Information:

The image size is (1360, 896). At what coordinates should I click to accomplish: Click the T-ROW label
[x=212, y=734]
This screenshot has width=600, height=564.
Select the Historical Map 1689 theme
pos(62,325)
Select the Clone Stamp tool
* * *
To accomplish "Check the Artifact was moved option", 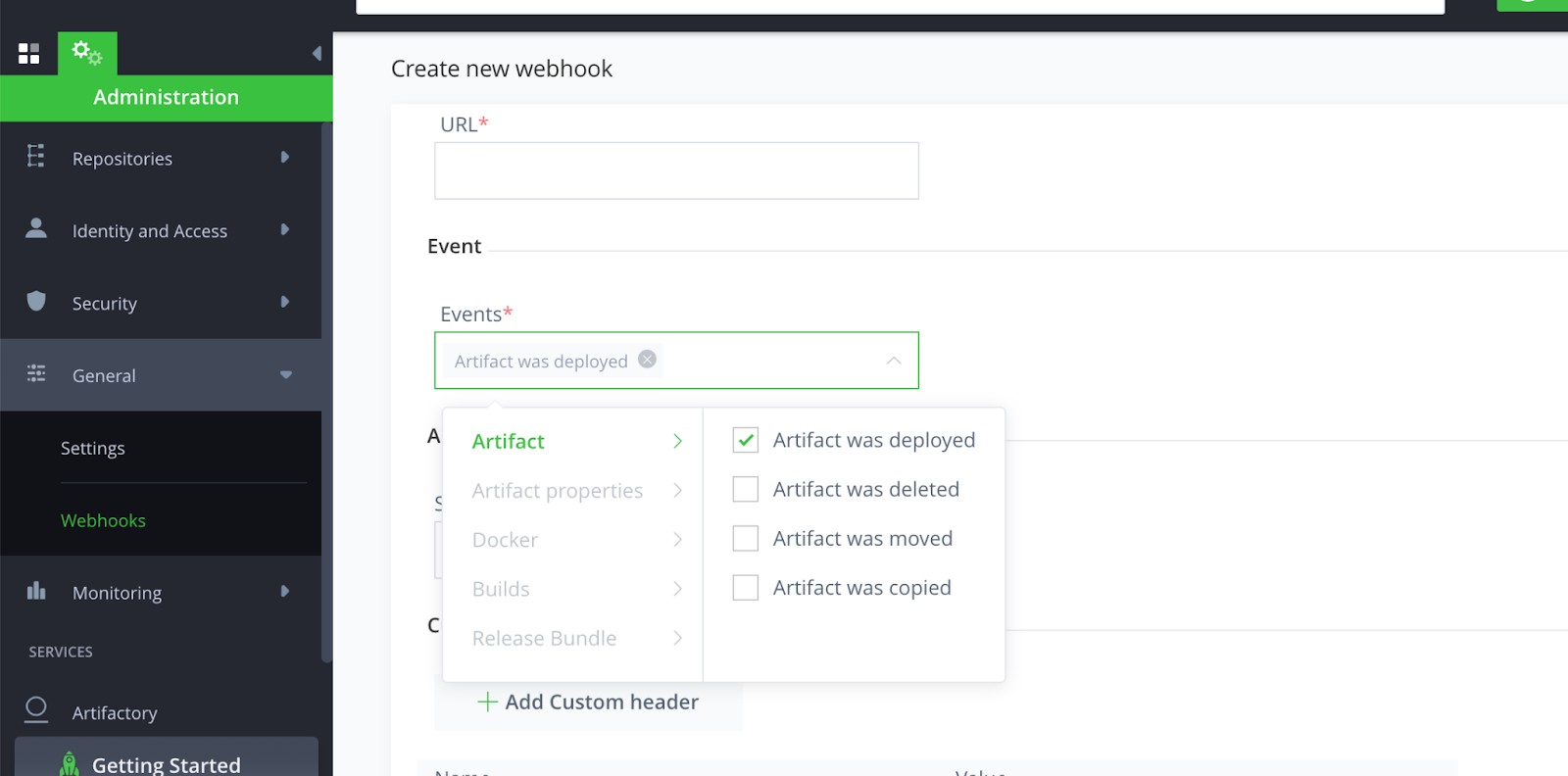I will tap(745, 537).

Requirement: What do the lines above say from the one containing "Select the Historical Map 1689 theme" down to the one containing "Select the Clone Stamp tool"? Return them exactly, both end lines included, and only them.

Result of this task:
Select the Historical Map 1689 theme
pos(62,325)
Select the Clone Stamp tool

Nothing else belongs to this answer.